Rolling Out then Rolling Back
However, when the trial rolled out and people started noticing the change on their desktop results page, the new look was not very well received. Suspicions quickly arose that Google’s changes to paid-for ad results made them indistinguishable from organic results. The advertisements no longer had a distinct color block and their ad label was smaller and bold. With Google’s history of subtly changing the way paid advertisements were distinct, it’s difficult not to see that their long-term play was meant to do that.
Which is why within a week, Google took back their changes to ad results. According to Google, the idea to bring favicons to desktop Search was how well users responded to them on mobile and the positive feedback from early desktop trials.
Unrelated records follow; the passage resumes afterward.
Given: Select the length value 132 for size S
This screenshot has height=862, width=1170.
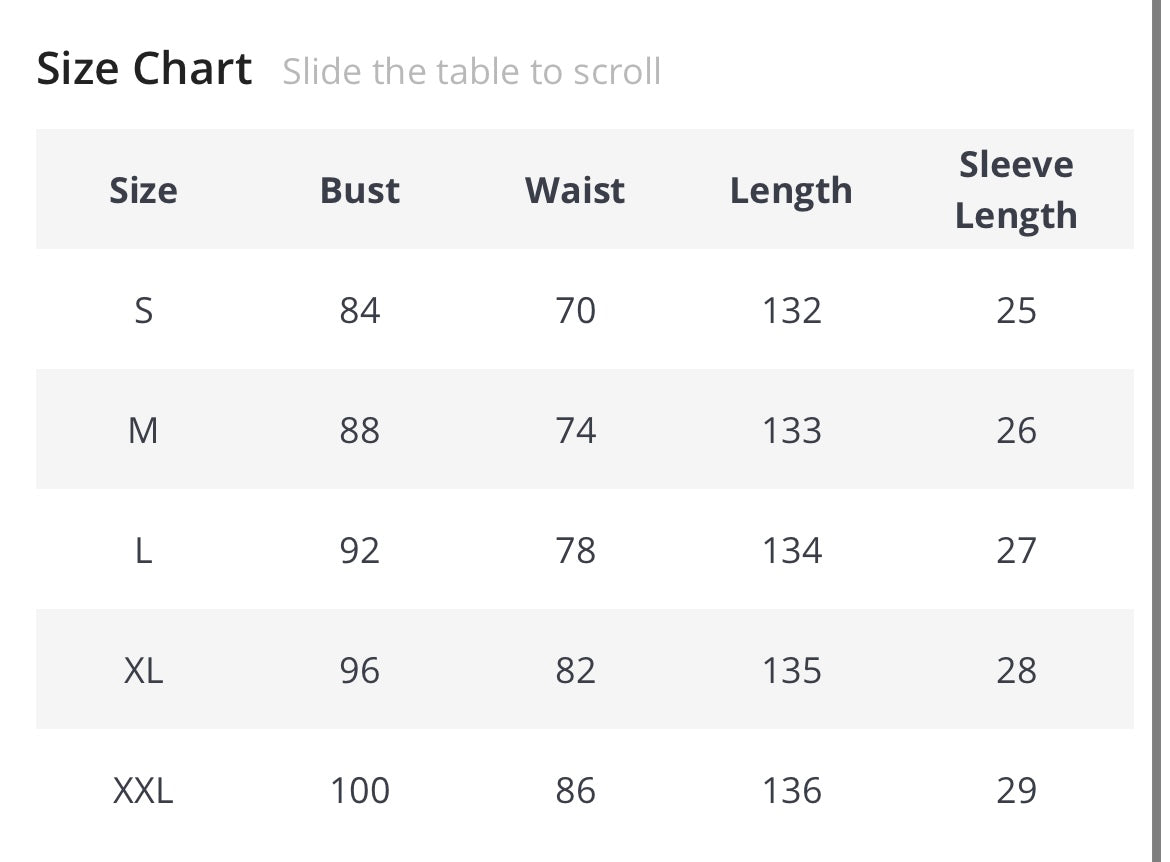Looking at the screenshot, I should point(791,311).
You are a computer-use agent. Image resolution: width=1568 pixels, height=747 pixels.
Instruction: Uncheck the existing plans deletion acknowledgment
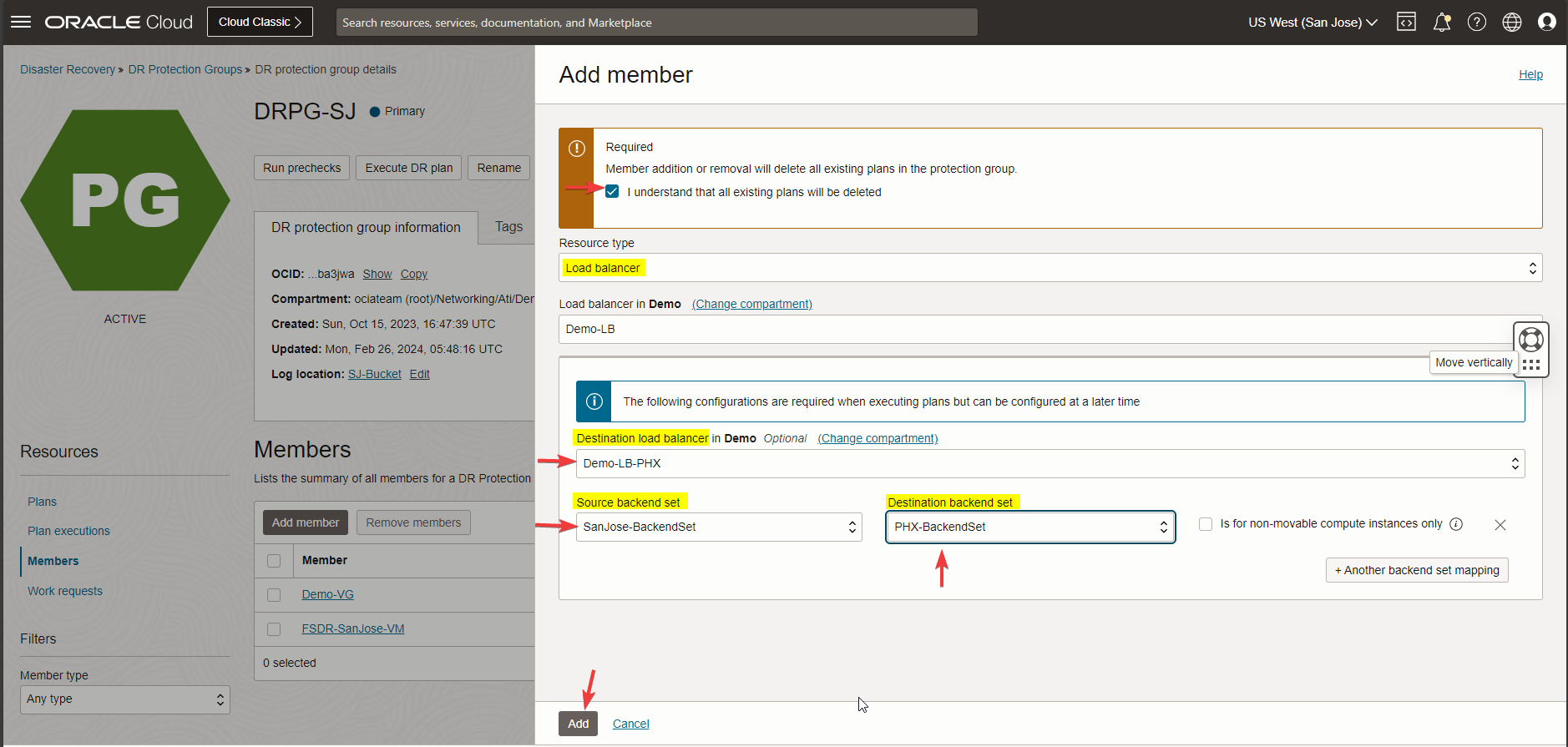coord(612,192)
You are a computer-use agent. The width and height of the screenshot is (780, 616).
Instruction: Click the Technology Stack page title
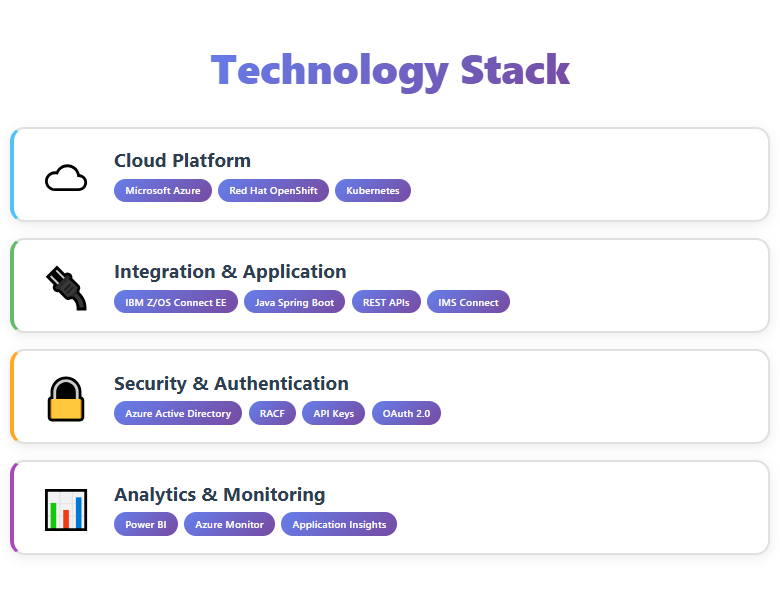(x=390, y=71)
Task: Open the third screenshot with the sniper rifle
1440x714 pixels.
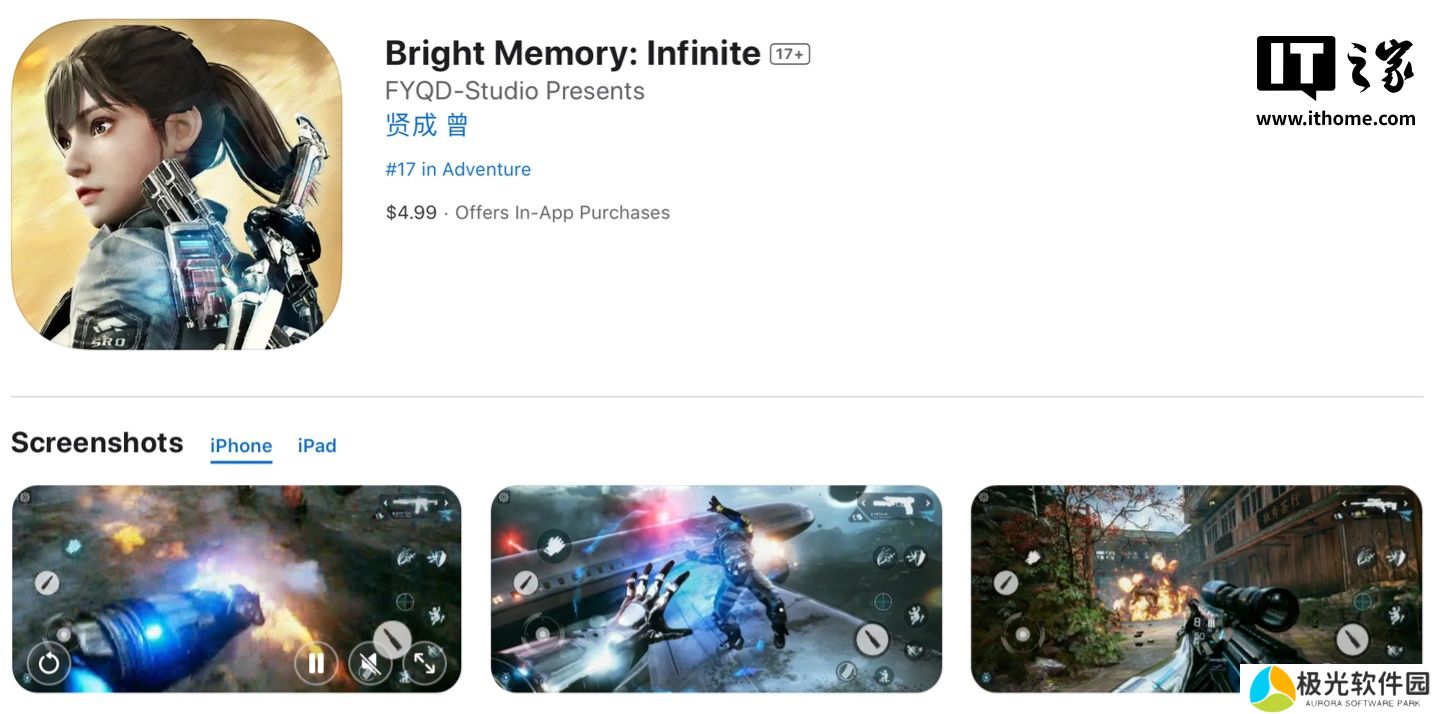Action: pos(1196,589)
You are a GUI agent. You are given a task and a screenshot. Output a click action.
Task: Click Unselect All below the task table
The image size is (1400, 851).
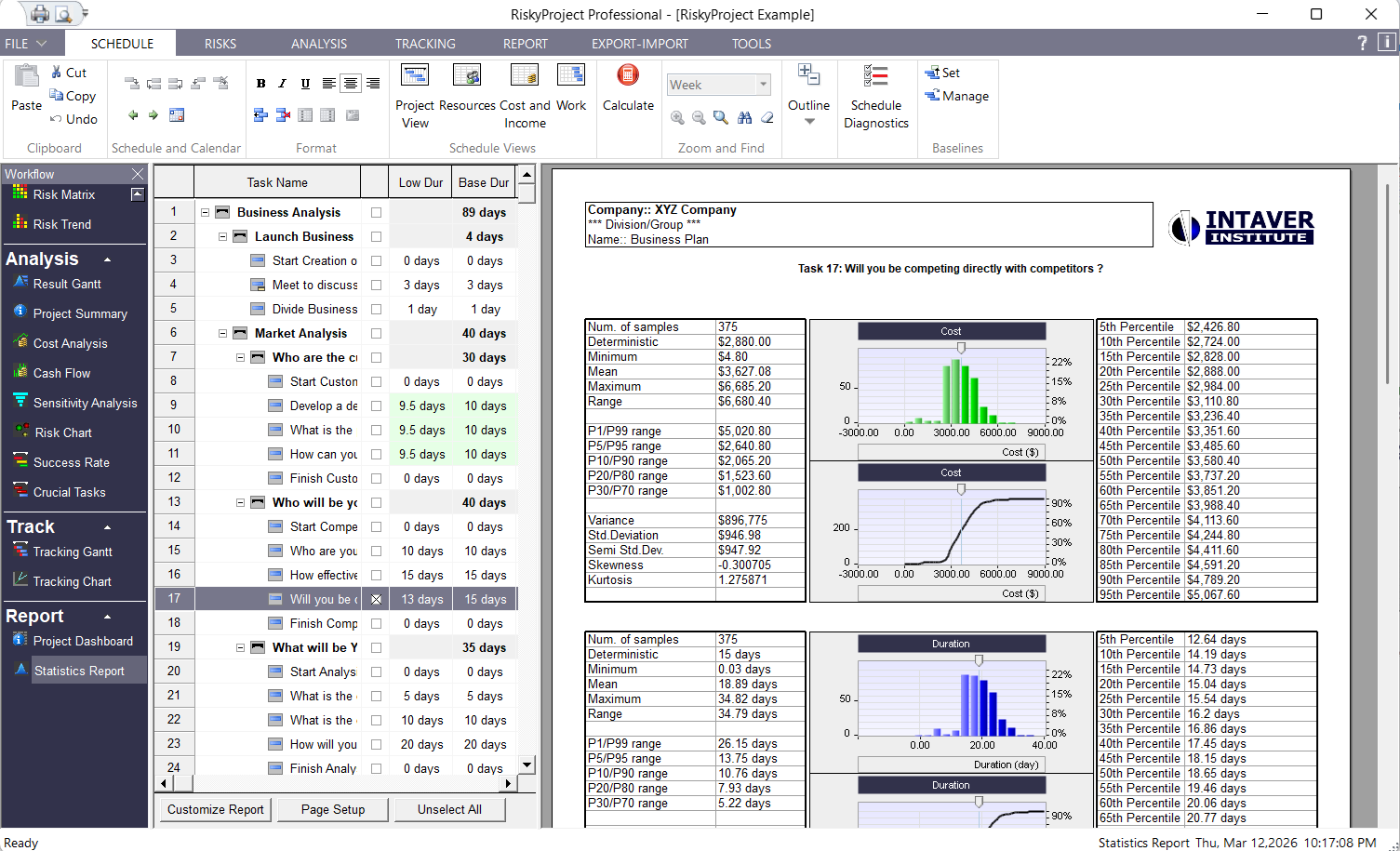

But once receiving backlash, Google reverted its design and announced that there will be testing for new placements for favicons.
Online Advertiser Realtor
It comes as no surprise that updates to the way paid advertisements slowly become less and less distinguishable from organic results. The tech giant generates its yearly $110.8 billion revenue mostly through its service, AdWords. Google acts as the realtor of the Internet, selling prime ad space to the highest bidder. As a private, for-profit organization, making advertisements more prominent to users generates more dollars.
There are two ways to look at Google’s blending of paid ad results to organic results. The first being that, in a purely economic sense, the company makes display changes slowly over time to its primary revenue stream. From a user’s perspective standpoint in this case, these changes are logical and since the service is free and it is an individual’s responsibility to learn how to properly navigate search results.
The second perspective sees Google’s actions not just as a revenue stream, but a way to scrape as much data as it can to be the first and only stop for results. The changes are then more efficient at controlling online traffic, effectively controlling the paths users follow. Giving a profitable company the power to control the way people use the Internet can lead to nefarious results.
Slow Boiling Frogs
As the frogs in the boiling Google pot, it’s hard to know how much control to relinquish to giant tech entities. The value of freedom of knowledge continues to outweigh the value of sharing information for free by more and more. But the information being shared for free is worth the large part of over $100 billion of yearly revenue. The frogs in this scenario have to find out if there’s even enough time to jump out of the pot.